- [Task material]
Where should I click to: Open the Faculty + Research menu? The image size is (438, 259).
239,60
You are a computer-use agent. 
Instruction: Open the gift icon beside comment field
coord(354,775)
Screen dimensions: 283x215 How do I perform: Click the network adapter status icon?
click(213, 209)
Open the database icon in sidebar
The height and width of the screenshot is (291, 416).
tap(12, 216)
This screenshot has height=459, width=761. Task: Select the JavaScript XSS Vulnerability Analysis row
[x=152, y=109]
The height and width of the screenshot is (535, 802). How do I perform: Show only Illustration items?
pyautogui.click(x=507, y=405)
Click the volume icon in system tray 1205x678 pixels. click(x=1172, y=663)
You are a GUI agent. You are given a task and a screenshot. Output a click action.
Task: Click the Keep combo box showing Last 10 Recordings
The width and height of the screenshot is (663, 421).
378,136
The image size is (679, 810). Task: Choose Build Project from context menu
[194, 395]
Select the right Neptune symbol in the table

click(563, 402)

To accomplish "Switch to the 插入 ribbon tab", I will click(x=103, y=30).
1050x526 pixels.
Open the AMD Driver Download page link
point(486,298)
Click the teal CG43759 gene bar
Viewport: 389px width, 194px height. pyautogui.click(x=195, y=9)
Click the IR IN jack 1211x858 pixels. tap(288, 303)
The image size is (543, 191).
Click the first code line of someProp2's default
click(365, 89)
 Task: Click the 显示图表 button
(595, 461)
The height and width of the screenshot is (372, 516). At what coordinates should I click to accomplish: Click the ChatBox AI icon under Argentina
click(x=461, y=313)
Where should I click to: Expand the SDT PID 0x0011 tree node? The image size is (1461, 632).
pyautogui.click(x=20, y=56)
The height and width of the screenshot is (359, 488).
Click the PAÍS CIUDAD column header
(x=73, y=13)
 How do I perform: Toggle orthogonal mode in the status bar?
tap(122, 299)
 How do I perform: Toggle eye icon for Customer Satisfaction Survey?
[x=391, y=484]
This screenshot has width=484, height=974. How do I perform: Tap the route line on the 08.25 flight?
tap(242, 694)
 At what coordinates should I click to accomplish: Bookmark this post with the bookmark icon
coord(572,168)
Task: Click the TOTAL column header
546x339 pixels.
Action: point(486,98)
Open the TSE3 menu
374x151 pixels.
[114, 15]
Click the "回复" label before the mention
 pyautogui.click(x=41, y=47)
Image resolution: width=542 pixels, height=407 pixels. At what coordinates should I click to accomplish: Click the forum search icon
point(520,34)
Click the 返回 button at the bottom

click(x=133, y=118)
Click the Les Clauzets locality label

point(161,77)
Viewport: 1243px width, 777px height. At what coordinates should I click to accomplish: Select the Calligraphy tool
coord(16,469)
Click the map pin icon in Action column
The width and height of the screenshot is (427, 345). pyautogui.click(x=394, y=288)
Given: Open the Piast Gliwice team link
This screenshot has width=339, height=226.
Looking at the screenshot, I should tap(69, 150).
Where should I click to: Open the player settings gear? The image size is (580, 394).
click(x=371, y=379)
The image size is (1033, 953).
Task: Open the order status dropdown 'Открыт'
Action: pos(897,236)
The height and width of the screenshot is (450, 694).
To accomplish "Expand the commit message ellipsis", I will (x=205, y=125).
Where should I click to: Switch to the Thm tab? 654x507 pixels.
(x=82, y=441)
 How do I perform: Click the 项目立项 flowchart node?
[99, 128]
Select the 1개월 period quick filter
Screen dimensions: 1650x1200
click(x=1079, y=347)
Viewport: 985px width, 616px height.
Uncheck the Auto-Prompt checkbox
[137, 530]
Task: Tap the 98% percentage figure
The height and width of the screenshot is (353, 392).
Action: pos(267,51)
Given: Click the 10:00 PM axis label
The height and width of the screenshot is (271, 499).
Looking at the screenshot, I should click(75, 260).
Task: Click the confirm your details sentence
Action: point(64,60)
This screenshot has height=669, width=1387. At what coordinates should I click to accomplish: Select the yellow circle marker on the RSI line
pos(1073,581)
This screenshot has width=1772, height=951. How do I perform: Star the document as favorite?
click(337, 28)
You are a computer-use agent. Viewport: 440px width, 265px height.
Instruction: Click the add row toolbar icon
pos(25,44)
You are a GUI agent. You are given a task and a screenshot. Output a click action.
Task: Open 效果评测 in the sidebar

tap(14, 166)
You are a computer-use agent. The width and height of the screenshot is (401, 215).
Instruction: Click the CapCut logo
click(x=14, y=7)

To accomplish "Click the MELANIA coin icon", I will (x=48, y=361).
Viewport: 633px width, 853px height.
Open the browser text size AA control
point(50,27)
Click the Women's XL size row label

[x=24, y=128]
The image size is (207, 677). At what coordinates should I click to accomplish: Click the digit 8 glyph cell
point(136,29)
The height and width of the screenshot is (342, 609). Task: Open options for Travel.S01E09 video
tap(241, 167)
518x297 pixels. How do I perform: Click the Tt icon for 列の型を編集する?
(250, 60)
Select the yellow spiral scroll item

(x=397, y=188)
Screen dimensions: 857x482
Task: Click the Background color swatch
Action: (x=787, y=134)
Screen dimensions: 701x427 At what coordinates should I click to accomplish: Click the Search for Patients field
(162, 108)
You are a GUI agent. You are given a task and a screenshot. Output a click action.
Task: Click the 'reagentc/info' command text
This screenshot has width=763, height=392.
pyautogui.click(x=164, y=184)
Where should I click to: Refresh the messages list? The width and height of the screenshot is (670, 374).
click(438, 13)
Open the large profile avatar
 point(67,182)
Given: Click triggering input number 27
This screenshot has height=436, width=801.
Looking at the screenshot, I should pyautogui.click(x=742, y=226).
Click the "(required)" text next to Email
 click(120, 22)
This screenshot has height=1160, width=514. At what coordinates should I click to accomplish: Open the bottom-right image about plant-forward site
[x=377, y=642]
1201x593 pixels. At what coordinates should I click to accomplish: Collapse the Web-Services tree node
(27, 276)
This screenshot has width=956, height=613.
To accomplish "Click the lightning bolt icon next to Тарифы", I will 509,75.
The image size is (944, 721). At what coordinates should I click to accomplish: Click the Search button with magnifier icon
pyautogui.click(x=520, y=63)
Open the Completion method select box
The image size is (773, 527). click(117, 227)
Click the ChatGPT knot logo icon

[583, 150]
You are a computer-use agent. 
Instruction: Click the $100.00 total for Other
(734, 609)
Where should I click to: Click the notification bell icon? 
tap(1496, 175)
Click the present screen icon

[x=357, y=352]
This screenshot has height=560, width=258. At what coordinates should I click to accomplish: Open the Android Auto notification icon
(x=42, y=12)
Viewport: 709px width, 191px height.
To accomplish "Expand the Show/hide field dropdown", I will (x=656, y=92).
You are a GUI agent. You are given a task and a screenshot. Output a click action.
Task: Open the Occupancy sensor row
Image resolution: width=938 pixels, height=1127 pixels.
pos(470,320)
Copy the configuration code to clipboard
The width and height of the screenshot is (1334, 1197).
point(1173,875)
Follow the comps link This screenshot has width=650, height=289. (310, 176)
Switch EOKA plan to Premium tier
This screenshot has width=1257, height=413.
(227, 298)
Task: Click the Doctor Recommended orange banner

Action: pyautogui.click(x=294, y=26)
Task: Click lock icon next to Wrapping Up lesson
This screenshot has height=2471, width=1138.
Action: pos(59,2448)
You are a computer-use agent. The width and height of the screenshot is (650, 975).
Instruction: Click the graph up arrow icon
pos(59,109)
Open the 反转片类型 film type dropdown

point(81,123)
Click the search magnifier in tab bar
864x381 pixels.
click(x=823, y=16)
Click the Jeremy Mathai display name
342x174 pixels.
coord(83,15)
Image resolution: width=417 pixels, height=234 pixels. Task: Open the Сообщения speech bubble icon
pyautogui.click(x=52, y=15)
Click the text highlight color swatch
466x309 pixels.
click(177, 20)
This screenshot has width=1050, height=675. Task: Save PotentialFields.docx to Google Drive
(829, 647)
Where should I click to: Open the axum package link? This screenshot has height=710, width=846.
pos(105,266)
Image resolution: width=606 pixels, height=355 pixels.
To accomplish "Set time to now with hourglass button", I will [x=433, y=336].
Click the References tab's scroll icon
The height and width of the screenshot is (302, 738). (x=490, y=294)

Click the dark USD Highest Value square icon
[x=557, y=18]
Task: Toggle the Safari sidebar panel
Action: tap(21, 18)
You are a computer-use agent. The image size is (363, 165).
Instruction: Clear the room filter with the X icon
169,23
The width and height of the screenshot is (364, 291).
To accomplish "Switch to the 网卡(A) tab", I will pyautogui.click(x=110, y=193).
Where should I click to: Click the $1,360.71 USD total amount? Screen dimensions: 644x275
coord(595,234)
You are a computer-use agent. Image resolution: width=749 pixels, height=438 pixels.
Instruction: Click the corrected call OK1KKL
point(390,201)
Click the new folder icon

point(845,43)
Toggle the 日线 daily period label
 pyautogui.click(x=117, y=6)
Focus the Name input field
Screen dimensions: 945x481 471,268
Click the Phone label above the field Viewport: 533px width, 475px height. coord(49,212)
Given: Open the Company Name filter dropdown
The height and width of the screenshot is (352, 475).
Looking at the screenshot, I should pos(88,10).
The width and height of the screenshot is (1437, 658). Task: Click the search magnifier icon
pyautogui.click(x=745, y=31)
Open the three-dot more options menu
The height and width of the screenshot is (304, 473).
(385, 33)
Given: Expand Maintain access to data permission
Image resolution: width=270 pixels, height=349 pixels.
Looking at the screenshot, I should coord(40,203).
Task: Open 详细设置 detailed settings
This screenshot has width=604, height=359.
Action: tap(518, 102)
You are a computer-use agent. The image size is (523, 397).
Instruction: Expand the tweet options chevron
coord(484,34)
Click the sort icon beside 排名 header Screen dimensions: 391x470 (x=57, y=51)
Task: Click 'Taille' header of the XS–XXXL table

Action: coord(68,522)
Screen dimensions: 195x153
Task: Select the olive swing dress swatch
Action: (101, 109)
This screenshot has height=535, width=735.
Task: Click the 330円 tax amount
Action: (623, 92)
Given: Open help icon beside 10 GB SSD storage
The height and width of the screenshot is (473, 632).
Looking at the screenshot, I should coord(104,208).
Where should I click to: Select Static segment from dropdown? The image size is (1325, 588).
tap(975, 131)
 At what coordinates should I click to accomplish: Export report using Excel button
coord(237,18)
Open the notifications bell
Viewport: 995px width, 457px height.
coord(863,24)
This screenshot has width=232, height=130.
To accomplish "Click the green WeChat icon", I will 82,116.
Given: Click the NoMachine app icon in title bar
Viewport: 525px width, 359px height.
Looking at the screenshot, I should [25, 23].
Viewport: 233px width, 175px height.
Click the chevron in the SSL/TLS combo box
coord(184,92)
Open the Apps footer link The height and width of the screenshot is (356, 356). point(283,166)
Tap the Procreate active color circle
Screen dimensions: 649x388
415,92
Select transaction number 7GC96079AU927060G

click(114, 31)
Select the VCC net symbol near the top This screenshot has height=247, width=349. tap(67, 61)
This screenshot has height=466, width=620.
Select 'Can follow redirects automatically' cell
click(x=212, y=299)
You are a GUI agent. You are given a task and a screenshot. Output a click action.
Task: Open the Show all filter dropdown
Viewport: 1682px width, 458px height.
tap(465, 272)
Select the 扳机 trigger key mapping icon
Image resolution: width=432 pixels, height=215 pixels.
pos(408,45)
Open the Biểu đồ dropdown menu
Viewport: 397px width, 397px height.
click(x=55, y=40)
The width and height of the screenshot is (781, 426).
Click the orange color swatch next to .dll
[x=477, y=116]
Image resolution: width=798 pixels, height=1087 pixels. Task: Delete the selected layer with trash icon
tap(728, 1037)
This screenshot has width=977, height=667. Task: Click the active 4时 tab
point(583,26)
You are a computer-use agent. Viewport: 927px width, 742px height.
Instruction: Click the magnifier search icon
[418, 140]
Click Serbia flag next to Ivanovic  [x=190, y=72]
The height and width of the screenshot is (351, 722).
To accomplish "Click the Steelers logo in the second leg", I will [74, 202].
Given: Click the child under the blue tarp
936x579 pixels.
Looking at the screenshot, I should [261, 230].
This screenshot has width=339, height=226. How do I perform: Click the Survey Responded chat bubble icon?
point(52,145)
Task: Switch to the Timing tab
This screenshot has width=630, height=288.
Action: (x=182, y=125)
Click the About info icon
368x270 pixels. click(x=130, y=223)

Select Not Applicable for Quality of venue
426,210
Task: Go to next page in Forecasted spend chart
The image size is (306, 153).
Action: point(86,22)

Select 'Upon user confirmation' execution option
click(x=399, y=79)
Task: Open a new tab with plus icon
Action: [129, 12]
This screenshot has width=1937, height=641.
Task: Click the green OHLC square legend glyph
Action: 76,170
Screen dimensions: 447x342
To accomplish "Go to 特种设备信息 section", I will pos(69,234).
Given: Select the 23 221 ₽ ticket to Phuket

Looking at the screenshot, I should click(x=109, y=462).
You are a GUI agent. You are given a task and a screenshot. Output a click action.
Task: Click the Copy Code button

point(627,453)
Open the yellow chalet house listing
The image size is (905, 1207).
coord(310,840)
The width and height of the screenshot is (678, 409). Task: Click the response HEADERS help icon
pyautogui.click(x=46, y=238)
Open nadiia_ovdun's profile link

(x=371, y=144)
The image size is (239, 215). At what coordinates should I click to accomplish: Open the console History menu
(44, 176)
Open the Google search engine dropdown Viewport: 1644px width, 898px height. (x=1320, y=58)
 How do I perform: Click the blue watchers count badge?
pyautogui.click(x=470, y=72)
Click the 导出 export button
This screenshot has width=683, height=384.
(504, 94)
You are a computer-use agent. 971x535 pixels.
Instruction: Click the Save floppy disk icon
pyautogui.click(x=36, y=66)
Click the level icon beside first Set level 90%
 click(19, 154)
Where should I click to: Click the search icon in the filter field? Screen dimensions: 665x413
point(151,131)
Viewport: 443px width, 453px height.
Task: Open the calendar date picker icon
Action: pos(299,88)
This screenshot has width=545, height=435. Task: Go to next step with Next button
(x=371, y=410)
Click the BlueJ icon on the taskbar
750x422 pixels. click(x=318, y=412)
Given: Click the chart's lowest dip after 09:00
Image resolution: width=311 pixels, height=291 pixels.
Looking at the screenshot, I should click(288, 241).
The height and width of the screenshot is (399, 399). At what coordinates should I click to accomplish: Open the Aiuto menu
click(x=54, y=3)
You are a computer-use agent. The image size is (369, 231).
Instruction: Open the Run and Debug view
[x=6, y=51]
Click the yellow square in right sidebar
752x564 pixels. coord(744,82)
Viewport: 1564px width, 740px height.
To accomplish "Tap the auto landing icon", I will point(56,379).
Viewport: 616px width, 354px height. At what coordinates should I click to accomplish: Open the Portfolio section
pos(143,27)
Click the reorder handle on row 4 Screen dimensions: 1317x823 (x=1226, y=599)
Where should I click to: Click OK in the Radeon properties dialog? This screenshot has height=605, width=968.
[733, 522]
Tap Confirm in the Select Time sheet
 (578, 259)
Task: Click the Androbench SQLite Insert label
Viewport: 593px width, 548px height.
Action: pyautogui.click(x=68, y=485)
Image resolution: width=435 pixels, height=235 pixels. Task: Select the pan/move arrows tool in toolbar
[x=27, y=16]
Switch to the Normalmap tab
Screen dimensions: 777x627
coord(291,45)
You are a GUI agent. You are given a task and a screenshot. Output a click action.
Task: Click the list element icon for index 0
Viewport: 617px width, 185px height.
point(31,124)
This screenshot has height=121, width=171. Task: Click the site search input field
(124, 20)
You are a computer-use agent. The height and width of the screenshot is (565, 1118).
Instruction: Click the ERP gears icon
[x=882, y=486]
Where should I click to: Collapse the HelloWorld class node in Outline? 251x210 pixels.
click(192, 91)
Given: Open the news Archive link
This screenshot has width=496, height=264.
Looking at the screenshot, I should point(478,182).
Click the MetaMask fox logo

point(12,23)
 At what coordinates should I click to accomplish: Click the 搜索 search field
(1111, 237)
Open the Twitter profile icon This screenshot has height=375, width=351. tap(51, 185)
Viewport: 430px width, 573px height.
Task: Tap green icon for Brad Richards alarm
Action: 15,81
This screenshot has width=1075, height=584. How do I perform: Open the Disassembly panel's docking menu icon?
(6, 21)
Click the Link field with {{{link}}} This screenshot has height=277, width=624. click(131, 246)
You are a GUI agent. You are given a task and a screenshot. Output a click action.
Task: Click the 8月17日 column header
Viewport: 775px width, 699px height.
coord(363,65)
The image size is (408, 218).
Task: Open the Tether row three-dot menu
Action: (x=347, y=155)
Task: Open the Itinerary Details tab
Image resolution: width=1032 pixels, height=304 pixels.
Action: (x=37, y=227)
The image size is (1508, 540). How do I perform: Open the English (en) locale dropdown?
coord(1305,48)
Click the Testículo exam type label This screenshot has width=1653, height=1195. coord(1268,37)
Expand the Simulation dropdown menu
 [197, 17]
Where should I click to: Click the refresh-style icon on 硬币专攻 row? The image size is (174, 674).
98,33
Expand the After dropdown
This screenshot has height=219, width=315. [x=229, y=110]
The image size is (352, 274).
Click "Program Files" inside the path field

- [What needs to be done] Look above for the line with "Click the volume" and the line with "The height and width of the screenshot is (359, 488)."; transcribe both and all lines in between, exactly, and nothing else.

- [Reply to the exercise]
Click the volume icon in system tray 1205x678 pixels. click(x=1172, y=663)
You are a GUI agent. You are given a task and a screenshot. Output a click action.
Task: Click the Keep combo box showing Last 10 Recordings
The width and height of the screenshot is (663, 421).
378,136
The image size is (679, 810). Task: Choose Build Project from context menu
[194, 395]
Select the right Neptune symbol in the table

click(563, 402)

To accomplish "Switch to the 插入 ribbon tab", I will click(x=103, y=30).
1050x526 pixels.
Open the AMD Driver Download page link
point(486,298)
Click the teal CG43759 gene bar
Viewport: 389px width, 194px height. pyautogui.click(x=195, y=9)
Click the IR IN jack 1211x858 pixels. tap(288, 303)
The image size is (543, 191).
Click the first code line of someProp2's default
click(365, 89)
 Task: Click the 显示图表 button
(595, 461)
The height and width of the screenshot is (372, 516). At what coordinates should I click to accomplish: Click the ChatBox AI icon under Argentina
click(x=461, y=313)
Where should I click to: Expand the SDT PID 0x0011 tree node? The image size is (1461, 632).
pyautogui.click(x=20, y=56)
The height and width of the screenshot is (359, 488).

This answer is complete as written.